世載堂雜憶 · ◎端方出洋趣史

劉成禺 《世載堂雜憶》
清光緒三十二年七月,下詔預備立憲,即吾洪門天運歲次丙午年也。前歲派五大臣出洋考察政治:端方、戴鴻慈由日本轉美國,抵歐洲,繞地球一周而返。當時孫先生委馮自由駐日本,陳少白駐香港,予駐美國舊金山,與保皇黨人相爭持,遍設言論、籌餉機關於南北美各國。予為洪門致公堂白扇,故握致公堂總主筆權,與大佬黃三德,英文總主筆唐瓊昌,對保皇黨為革命大奮鬥,故端方蒞美情形,得親見之。加州嘉利福尼大學,請端、戴二人赴大學演講。予時肄業該校,大學校長肅兩人上演說台,端、戴竟同時並立於演席中。端謂戴曰:「請老前輩發言。」戴曰:「兄常與西人往來,識規矩,請發言。」戴左立,端右立,端發一言,翻譯辭畢,端向戴曰:「老前輩對不對?」戴曰:「對對。」端又發一言,又向戴曰:「對不對?」戴曰:「對對。」一篇演說約數百言,端問戴數百次,戴亦答數百次。西人同學問予曰:「我歐美演說,皆一人發言,汝中國演說,系兩人同時發言,見所未見,請問其故。」予曰:「此中國古代最恭敬之大典也。平常演說,一人可隨意發表意見,剪裁不當,無大防礙;遇大典禮,則少者演說,長者監視,必演典重安詳之言。兩特使對大學全體恭請,嚴戒疏忽,故行中國最古禮,重貴國師生招延之誠也,此禮中國久不行矣。」同學轉告校長,校長為長函以謝端、戴。端方見予,問據何古書?曰:「是亦東坡所答:『皋陶曰殺之三,舜曰宥之三,想當然耳!』此之謂外交辭令。」唐人街傳為絕妙好辭。 予在《大同日報》主筆房草文,金山總領事梅縣鍾文瀾,體胖汗漬,直登四樓,喘息未定,即曰:「端大人叫我尋你,務必與我同去見他。
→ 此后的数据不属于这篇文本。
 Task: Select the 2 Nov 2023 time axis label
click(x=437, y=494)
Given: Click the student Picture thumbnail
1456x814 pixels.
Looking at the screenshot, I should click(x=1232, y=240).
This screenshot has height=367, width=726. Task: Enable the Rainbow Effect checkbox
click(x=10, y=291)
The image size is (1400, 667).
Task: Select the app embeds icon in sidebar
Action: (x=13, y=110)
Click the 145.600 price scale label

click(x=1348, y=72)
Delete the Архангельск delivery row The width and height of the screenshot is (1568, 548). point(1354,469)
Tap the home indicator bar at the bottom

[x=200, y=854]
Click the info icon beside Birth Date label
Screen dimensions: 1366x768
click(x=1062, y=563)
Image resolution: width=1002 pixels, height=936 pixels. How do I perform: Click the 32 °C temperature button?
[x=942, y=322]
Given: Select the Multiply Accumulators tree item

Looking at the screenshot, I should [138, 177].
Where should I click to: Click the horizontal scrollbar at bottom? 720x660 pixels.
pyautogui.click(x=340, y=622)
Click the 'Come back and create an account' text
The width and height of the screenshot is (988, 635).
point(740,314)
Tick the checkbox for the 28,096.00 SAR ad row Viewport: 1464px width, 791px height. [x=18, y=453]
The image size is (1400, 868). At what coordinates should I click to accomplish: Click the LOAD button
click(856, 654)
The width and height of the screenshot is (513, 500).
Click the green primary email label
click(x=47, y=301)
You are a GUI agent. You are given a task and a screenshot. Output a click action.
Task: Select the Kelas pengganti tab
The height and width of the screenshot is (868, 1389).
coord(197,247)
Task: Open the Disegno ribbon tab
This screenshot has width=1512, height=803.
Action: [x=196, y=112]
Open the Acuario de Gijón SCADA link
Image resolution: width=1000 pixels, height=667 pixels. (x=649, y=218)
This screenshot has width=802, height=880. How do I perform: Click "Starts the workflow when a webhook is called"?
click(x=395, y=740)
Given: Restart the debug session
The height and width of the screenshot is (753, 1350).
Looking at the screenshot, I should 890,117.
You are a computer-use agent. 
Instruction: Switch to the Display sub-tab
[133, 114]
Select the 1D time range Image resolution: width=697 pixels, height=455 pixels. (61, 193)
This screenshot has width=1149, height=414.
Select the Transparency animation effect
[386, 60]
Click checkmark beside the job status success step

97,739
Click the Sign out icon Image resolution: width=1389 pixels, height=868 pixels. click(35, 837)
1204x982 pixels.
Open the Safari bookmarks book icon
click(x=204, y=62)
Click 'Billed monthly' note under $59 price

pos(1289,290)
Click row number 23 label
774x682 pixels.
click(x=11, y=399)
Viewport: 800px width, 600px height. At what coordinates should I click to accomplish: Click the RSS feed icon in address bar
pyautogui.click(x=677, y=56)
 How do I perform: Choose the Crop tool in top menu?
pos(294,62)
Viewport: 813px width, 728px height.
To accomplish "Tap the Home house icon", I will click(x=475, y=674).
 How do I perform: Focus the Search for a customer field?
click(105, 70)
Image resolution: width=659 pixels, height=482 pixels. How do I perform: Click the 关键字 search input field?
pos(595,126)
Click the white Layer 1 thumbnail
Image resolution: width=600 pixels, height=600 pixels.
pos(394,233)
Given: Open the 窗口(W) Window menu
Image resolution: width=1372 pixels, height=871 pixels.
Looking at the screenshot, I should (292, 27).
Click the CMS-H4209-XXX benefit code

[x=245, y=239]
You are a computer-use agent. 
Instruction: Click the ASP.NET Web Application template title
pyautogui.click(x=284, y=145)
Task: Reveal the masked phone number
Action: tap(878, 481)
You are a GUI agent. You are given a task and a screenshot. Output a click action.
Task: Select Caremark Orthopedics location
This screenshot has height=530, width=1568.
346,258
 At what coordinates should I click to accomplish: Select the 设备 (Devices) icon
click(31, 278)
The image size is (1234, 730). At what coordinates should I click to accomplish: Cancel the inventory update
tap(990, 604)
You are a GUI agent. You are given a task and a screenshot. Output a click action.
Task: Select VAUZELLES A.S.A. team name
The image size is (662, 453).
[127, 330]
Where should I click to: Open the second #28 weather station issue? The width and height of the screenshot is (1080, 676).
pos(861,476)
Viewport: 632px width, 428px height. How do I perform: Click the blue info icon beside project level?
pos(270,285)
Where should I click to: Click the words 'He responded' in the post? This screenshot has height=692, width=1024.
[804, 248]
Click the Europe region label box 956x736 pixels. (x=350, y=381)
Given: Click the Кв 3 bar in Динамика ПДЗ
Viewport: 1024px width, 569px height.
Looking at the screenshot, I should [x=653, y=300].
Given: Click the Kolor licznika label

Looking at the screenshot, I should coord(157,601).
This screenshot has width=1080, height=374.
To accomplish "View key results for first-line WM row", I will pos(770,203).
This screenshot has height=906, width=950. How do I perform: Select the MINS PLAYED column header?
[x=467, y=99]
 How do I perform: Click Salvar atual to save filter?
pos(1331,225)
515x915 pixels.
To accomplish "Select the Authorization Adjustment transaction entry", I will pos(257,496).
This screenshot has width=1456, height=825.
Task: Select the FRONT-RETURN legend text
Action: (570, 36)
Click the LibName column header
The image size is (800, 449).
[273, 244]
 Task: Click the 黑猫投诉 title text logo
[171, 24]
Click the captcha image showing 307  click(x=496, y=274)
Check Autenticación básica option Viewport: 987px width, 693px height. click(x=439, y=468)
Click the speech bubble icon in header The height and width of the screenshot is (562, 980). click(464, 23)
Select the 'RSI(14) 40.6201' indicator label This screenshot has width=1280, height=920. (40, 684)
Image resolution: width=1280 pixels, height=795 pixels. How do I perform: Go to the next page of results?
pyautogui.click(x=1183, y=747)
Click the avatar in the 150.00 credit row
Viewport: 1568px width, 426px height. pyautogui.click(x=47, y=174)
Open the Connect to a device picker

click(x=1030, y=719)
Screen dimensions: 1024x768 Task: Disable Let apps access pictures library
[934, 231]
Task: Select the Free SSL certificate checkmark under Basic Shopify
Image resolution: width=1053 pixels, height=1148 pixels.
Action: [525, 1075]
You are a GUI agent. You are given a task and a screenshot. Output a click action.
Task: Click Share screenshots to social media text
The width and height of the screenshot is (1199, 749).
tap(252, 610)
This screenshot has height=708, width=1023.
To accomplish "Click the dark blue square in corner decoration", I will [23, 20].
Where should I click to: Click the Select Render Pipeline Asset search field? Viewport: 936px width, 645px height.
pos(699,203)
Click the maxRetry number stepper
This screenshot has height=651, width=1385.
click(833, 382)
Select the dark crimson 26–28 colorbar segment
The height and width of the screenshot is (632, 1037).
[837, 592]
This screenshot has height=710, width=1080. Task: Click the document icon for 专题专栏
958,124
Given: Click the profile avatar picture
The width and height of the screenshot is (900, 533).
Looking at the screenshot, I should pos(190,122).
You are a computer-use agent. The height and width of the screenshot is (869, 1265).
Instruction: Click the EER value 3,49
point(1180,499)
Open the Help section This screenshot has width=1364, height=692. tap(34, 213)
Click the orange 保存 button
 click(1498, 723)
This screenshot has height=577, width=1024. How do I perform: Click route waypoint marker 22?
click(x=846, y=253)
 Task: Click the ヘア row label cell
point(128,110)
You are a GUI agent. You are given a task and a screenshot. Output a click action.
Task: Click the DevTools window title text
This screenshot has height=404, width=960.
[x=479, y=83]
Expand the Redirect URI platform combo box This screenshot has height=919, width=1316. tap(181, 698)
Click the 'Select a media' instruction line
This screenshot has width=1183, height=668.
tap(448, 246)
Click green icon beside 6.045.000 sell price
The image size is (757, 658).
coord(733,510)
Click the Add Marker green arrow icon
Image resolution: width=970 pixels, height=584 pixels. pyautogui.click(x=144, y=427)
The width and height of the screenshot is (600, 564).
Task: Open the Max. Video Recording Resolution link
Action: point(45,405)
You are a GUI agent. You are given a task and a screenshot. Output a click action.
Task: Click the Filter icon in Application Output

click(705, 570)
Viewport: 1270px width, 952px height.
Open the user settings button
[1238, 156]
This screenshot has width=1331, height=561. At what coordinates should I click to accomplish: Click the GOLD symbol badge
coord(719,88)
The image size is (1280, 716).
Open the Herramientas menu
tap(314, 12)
」予曰:「端方是欽差,我是主筆,兩不相關,何故見他?」鍾曰:「端大人說你是他的學生,凡是他的湖北學生,都來見過,就是你一個人未去,派我來,務必挾你同去。」予曰:「報館事甚忙,容遲時日。」鍾曰:「有汽車在門,你不去,我不能回去交差。」予曰:「出報稿尚須整理二小時。」鍾曰:「我坐候二小時。」事畢同去,端、戴皆在。端介予告戴曰:「此是我學生。」指戴曰:「此是戴少懷尚書。」問予近況畢,曰:「你是我的學生,何以不來見我?」予曰:「予在報館,賣文為學費,白日讀書,晚上作文。」端曰:「我未來金山,即讀汝在《大同日報》所作之文。我語汝,從今以後,那些話都不要講了。」予曰:「我不知指所講何話?」端曰:「就是你講的那些話。」予曰:「沒有講甚么。」端曰:「就是你天天講的那些話。」予曰:「我天天並未講甚么話。」端曰:「你自己還不明白,就是你講出口的那些話,你也明白,我也明白,從今以後,都不要講了。同是中國人,一致對外,此次考察回國,必有大辦法,老弟,再不要講了。」臨行,端又曰:「我忝居老師,你屈居門人,你給我面子,那些話此後都不要講了。」未幾,金山大地震,端由歐洲惠金五百,函附湖北回電原紙,由監督周自齊手交。其回電為梁鼎芬復端電,電文云:「請劉生湖北官費,此亂黨也,已稟南皮作罷。」而端方口中所謂「那些話」,蓋排滿論也。 端方考察自歐美返,常語人曰:「歐美立憲真是君民一體,毫無隔閡,無論君主、大總統,報館訪事,皆可隨時照相,真法制精神也,中國宜師其意。」故有照相革職之事。端方之立憲精神,不虞只在參折中,換得一條「大不敬」之罪案。